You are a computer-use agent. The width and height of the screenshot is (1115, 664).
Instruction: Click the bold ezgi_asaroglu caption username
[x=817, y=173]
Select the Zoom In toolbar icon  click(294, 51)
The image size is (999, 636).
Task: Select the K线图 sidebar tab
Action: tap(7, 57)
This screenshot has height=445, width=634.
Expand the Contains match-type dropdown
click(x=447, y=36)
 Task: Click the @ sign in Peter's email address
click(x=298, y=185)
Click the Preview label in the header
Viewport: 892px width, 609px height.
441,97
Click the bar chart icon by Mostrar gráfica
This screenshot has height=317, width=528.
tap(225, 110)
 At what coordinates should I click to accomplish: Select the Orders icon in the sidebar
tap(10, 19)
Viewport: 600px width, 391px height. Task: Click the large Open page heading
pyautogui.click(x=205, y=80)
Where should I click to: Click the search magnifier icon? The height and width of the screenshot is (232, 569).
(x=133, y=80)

· · ·

### What is being asked
Write out all of the records above again, swapping "Zoom In" for "Zoom Out" and leaving everything else the same.

### Finished exercise
You are a computer-use agent. The width and height of the screenshot is (1115, 664).
Instruction: Click the bold ezgi_asaroglu caption username
[x=817, y=173]
Select the Zoom Out toolbar icon  click(294, 51)
The image size is (999, 636).
Task: Select the K线图 sidebar tab
Action: tap(7, 57)
This screenshot has height=445, width=634.
Expand the Contains match-type dropdown
click(x=447, y=36)
 Task: Click the @ sign in Peter's email address
click(x=298, y=185)
Click the Preview label in the header
Viewport: 892px width, 609px height.
441,97
Click the bar chart icon by Mostrar gráfica
This screenshot has height=317, width=528.
tap(225, 110)
 At what coordinates should I click to accomplish: Select the Orders icon in the sidebar
tap(10, 19)
Viewport: 600px width, 391px height. Task: Click the large Open page heading
pyautogui.click(x=205, y=80)
Where should I click to: Click the search magnifier icon? The height and width of the screenshot is (232, 569).
(x=133, y=80)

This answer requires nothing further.